Collected data entries
************
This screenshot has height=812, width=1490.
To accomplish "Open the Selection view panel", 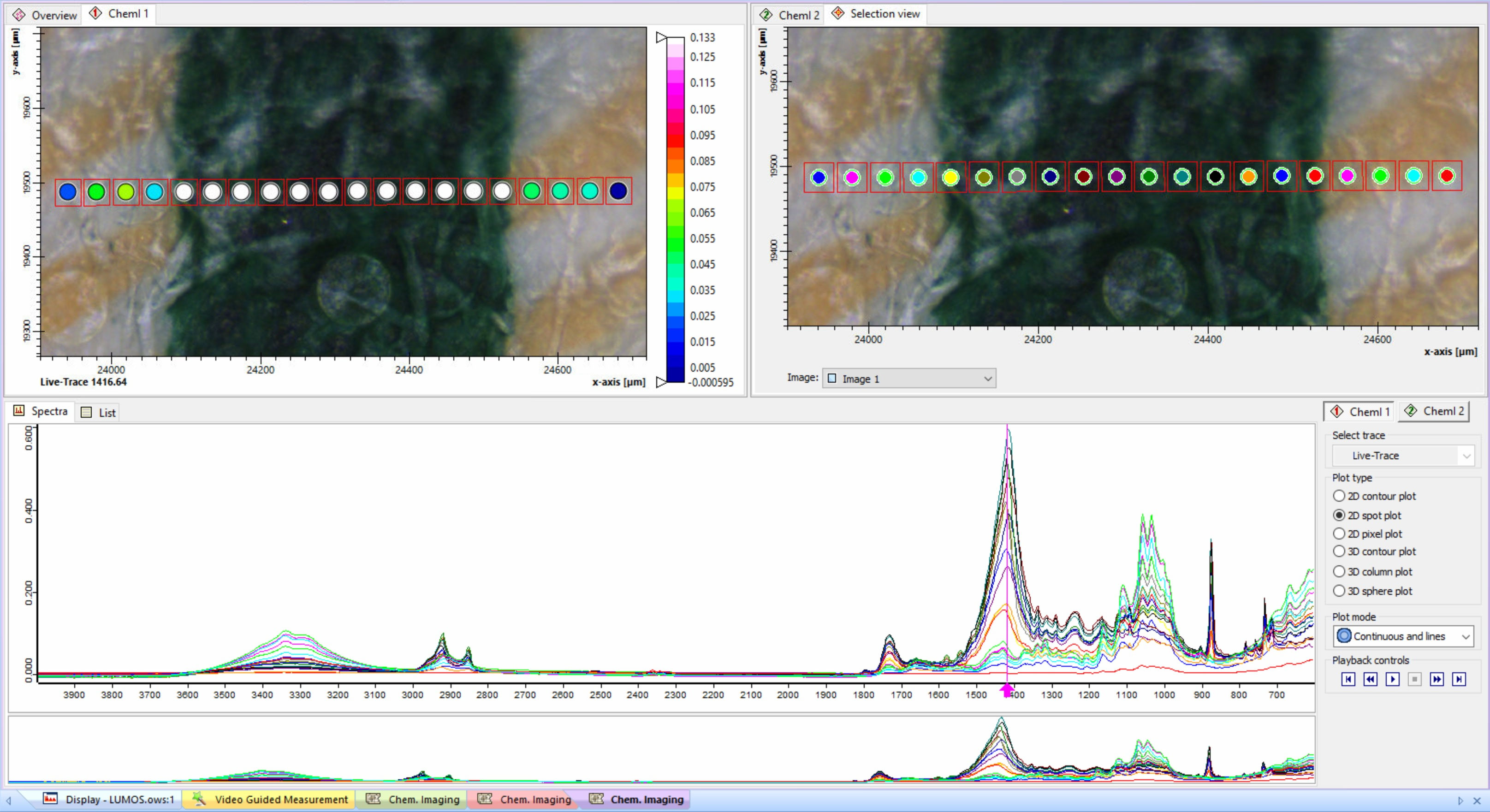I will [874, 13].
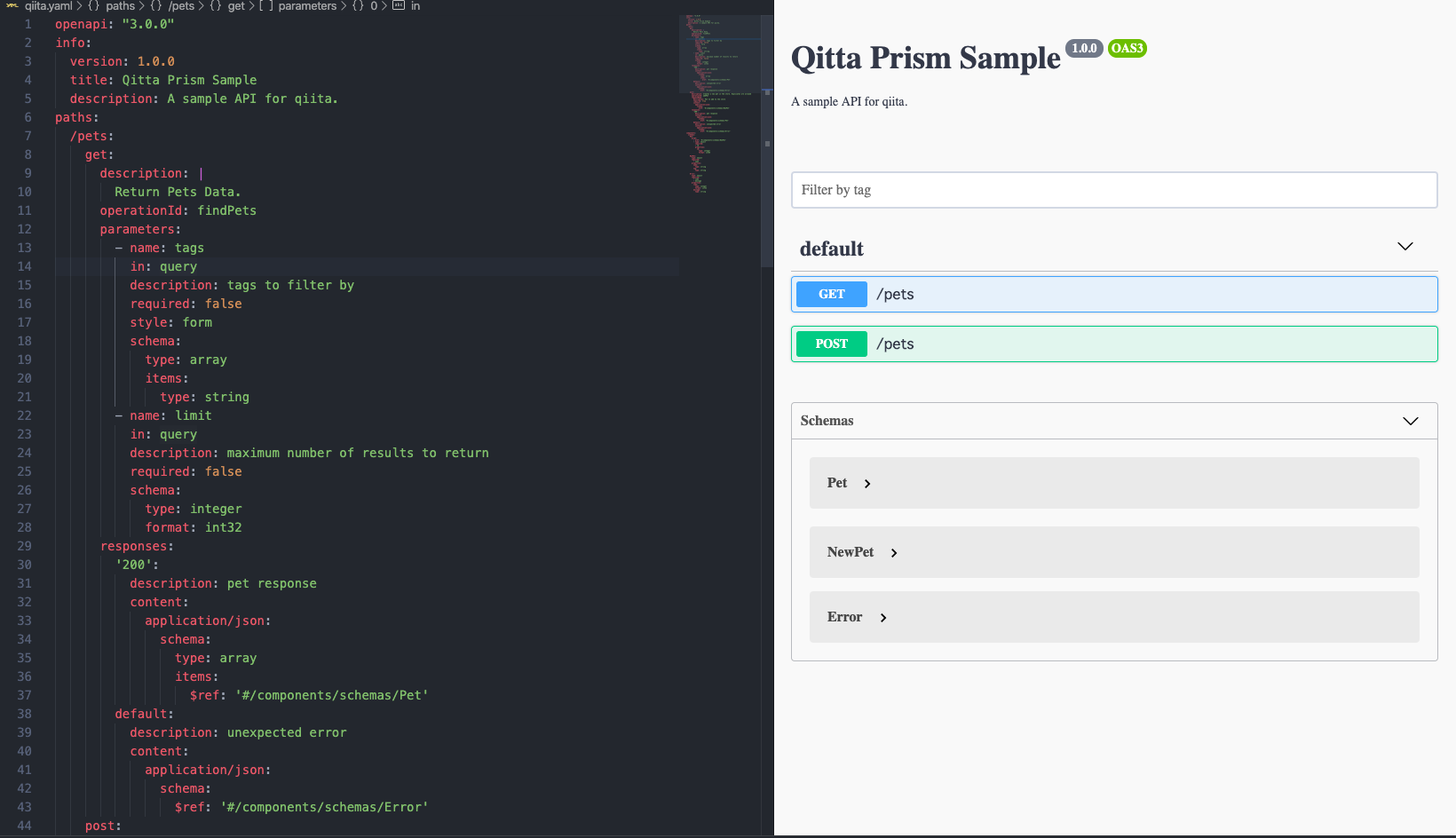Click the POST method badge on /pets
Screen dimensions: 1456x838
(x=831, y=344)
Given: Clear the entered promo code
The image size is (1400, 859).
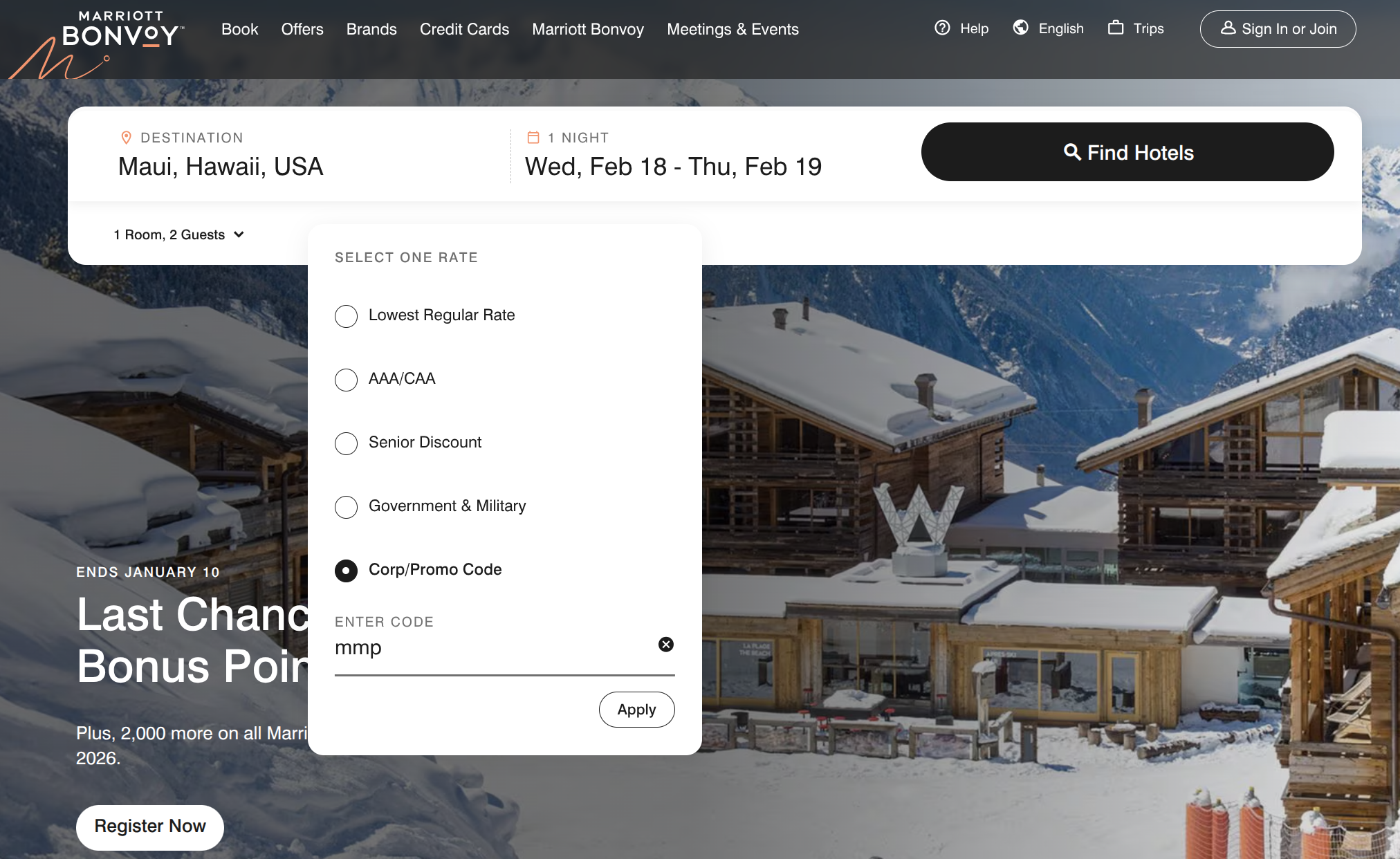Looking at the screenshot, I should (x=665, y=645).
************
To do: For this exercise, set down exactly the lines that run from the line holding "Given: Clear the entered promo code" to the last line of the records above; include both end lines and omit pictures.

Your solution:
Given: Clear the entered promo code
The image size is (1400, 859).
Looking at the screenshot, I should (x=665, y=645).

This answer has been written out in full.